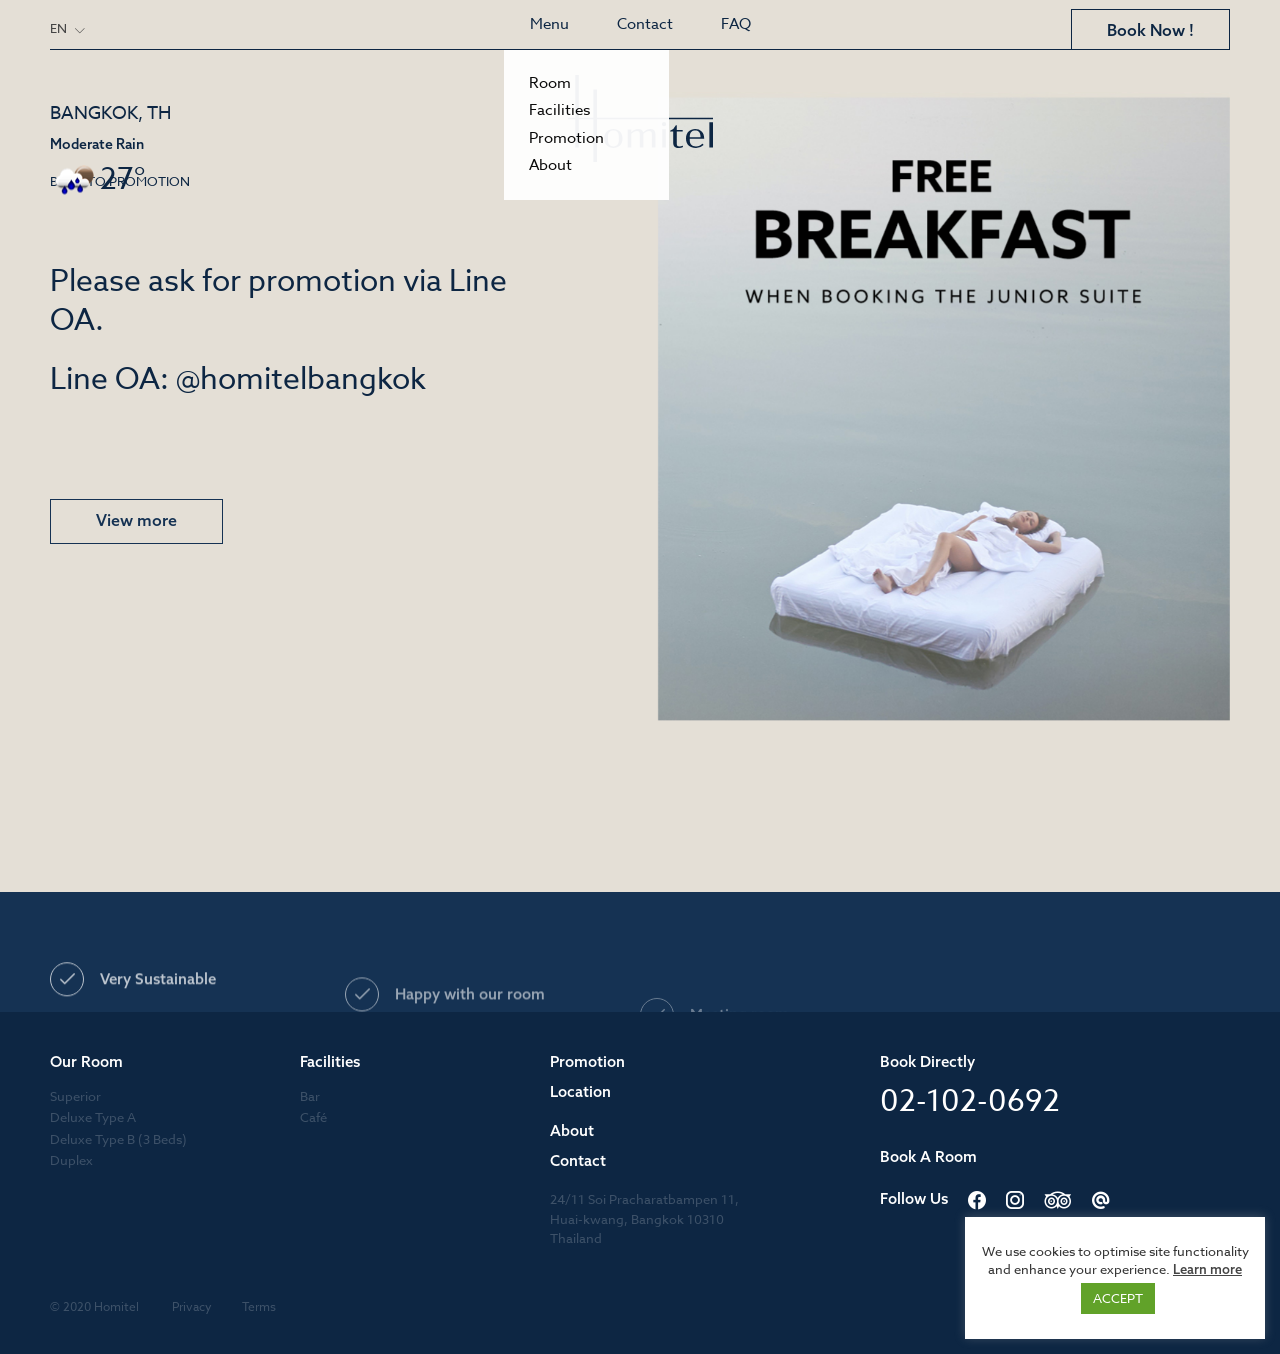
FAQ (736, 25)
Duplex (71, 1160)
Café (313, 1117)
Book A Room (928, 1156)
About (572, 1130)
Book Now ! (1150, 30)
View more (136, 521)
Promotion (587, 1061)
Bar (310, 1096)
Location (580, 1091)
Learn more (1207, 1269)
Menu (549, 25)
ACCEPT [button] (1118, 1298)
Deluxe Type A (93, 1117)
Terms (259, 1306)
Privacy (192, 1306)
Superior (75, 1096)
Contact (645, 25)
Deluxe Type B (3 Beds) (118, 1139)
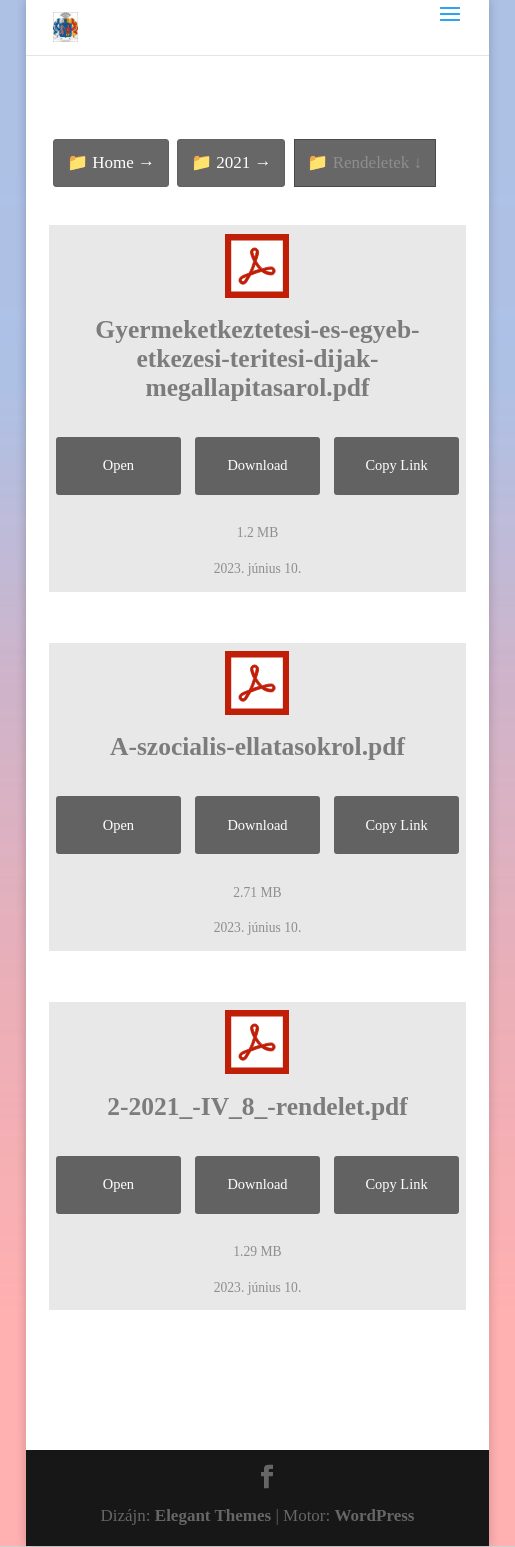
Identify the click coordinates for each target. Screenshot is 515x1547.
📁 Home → (111, 162)
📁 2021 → (231, 162)
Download (257, 465)
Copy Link (396, 465)
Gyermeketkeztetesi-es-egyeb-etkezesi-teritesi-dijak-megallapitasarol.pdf (257, 358)
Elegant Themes (213, 1515)
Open (118, 465)
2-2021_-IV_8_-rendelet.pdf (257, 1106)
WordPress (375, 1515)
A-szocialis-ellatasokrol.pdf (257, 746)
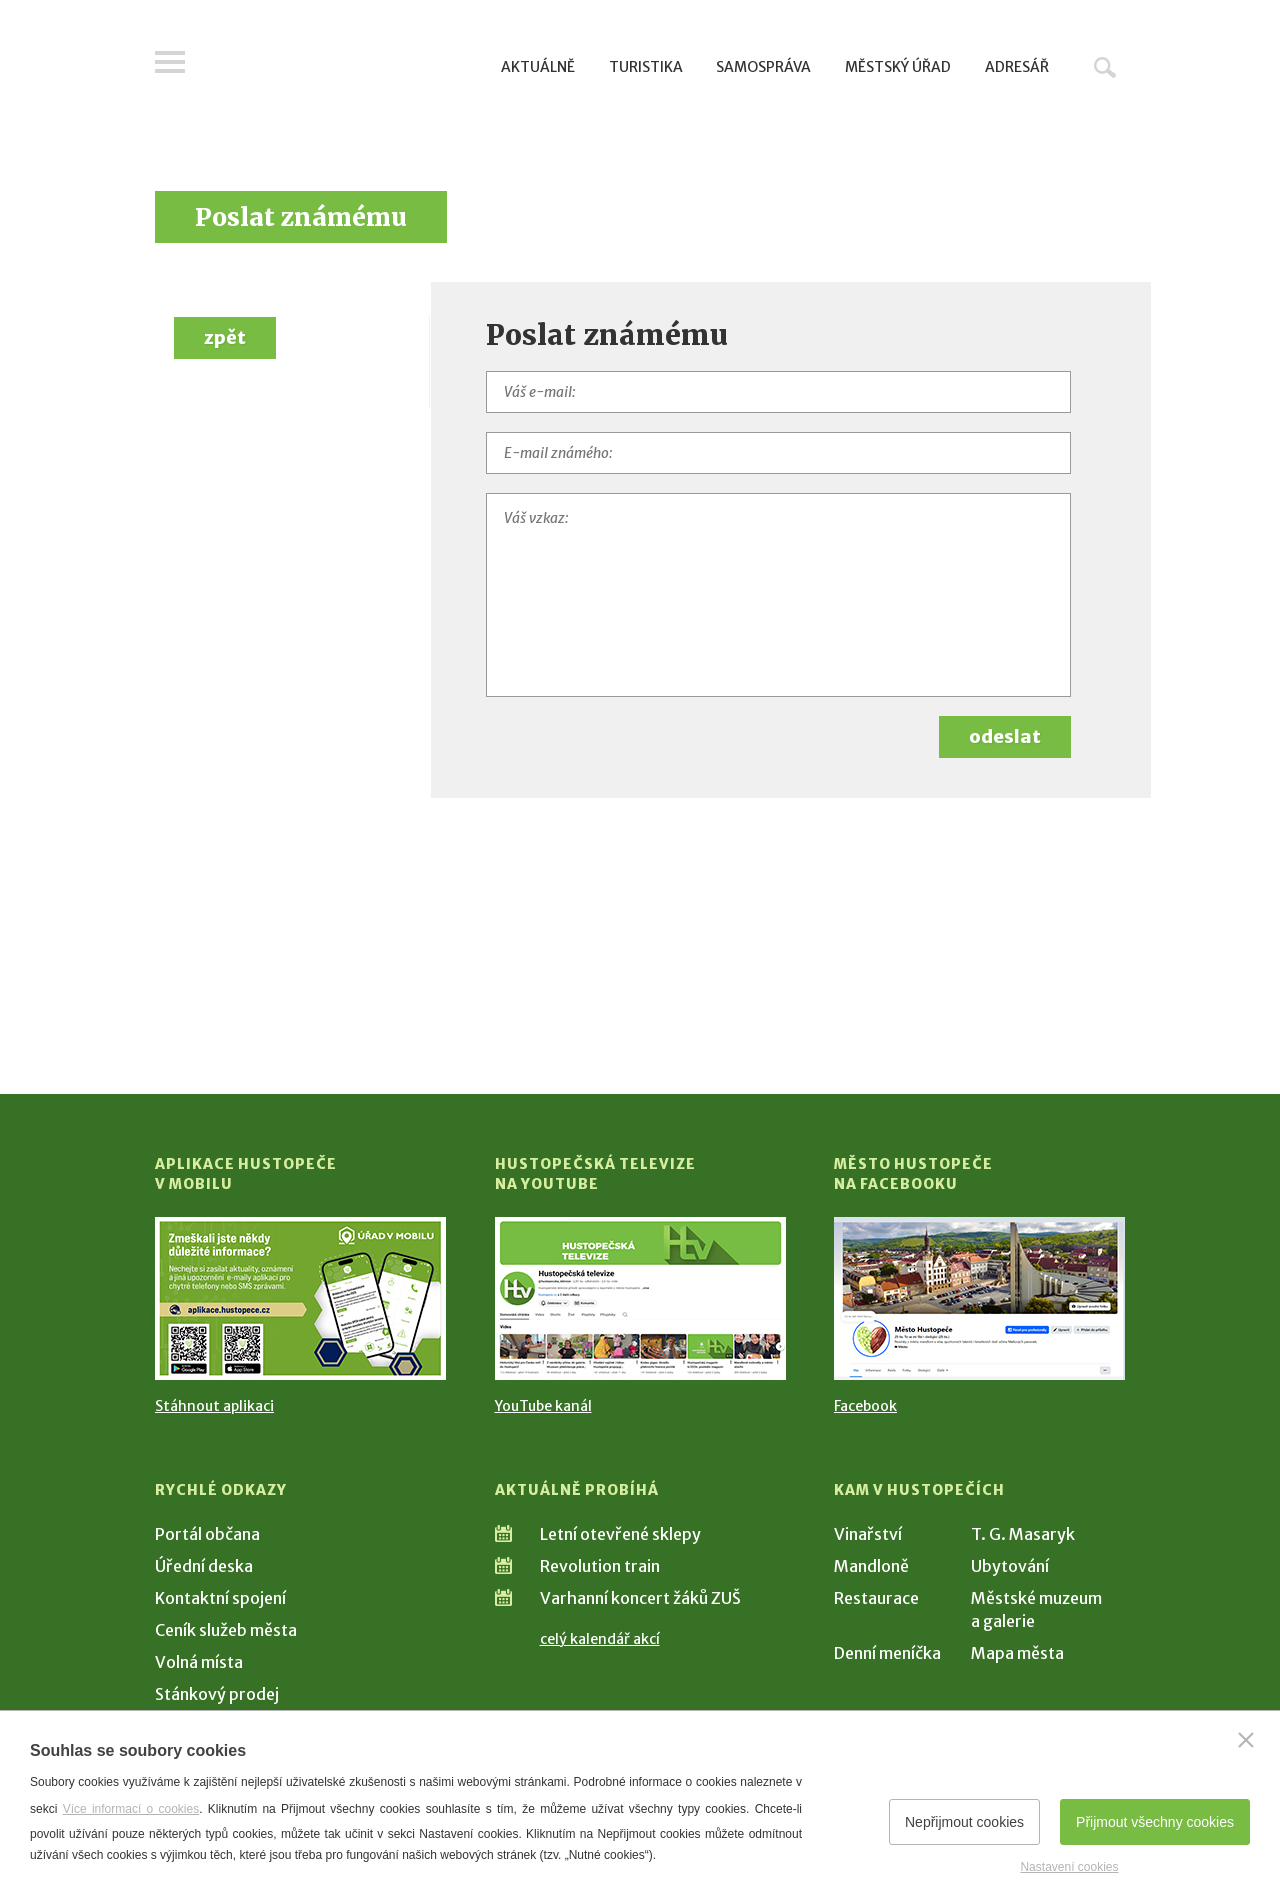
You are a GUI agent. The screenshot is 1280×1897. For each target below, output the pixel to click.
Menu (170, 62)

--------------------------------

◆ Task prompt:
Return the lines of the listing from the line with "Café (313, 1117)" up to and including the line with "Open (118, 465)", copied exactly, without the pictures.

◆ Exercise result:
Café (313, 1117)
Book A Room (928, 1156)
About (572, 1130)
Book Now ! (1150, 30)
View more (136, 521)
Promotion (587, 1061)
Bar (310, 1096)
Location (580, 1091)
Learn more (1207, 1269)
Menu (549, 25)
ACCEPT [button] (1118, 1298)
Deluxe Type A (93, 1117)
Terms (259, 1306)
Privacy (192, 1306)
Superior (75, 1096)
Contact (645, 25)
Deluxe Type B (3 Beds) (118, 1139)
Identify the click coordinates for each target. Screenshot is 515x1547.
📁 Home → (111, 162)
📁 2021 → (231, 162)
Download (257, 465)
Copy Link (396, 465)
Gyermeketkeztetesi-es-egyeb-etkezesi-teritesi-dijak-megallapitasarol.pdf (257, 358)
Elegant Themes (213, 1515)
Open (118, 465)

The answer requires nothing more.